**Instructions to follow**
Pull out every line of the material that contains the string "coordinates" and copy each one in full. Match case exactly.

[Raw records]
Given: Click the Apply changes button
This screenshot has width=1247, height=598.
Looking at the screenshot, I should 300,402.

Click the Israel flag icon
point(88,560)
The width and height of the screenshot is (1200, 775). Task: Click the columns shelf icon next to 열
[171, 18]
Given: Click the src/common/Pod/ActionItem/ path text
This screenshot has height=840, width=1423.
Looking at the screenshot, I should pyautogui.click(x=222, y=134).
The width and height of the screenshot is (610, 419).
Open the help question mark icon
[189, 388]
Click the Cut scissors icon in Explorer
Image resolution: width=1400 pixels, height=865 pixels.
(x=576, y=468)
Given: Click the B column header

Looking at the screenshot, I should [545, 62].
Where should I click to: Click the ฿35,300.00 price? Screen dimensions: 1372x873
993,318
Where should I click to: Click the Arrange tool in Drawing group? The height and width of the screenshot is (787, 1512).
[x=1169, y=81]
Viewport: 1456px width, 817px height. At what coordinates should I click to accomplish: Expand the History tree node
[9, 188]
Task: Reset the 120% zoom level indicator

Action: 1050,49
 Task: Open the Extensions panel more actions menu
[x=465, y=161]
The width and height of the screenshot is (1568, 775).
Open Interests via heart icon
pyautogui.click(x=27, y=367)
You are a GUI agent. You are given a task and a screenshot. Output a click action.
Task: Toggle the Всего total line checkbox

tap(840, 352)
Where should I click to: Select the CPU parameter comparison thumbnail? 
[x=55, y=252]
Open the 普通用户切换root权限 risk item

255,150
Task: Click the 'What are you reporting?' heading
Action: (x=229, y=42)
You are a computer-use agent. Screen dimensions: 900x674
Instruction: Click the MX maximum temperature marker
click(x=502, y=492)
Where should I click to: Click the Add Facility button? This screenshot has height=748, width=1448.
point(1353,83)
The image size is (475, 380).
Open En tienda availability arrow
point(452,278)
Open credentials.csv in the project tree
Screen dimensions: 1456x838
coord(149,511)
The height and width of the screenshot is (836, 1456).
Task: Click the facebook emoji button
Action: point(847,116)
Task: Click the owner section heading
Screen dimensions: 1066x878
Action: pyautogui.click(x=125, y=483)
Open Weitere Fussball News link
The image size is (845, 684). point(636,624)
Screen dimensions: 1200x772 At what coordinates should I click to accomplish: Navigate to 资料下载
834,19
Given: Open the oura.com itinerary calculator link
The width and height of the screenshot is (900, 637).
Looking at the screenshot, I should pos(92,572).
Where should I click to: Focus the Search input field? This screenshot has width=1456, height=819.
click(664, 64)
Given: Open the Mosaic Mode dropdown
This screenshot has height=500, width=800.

**Solution**
Viewport: 1456px width, 817px height. At what coordinates should I click to accomplish: Expand the History tree node
Screen dimensions: 1200x772 At what coordinates should I click to accomplish: Navigate to 资料下载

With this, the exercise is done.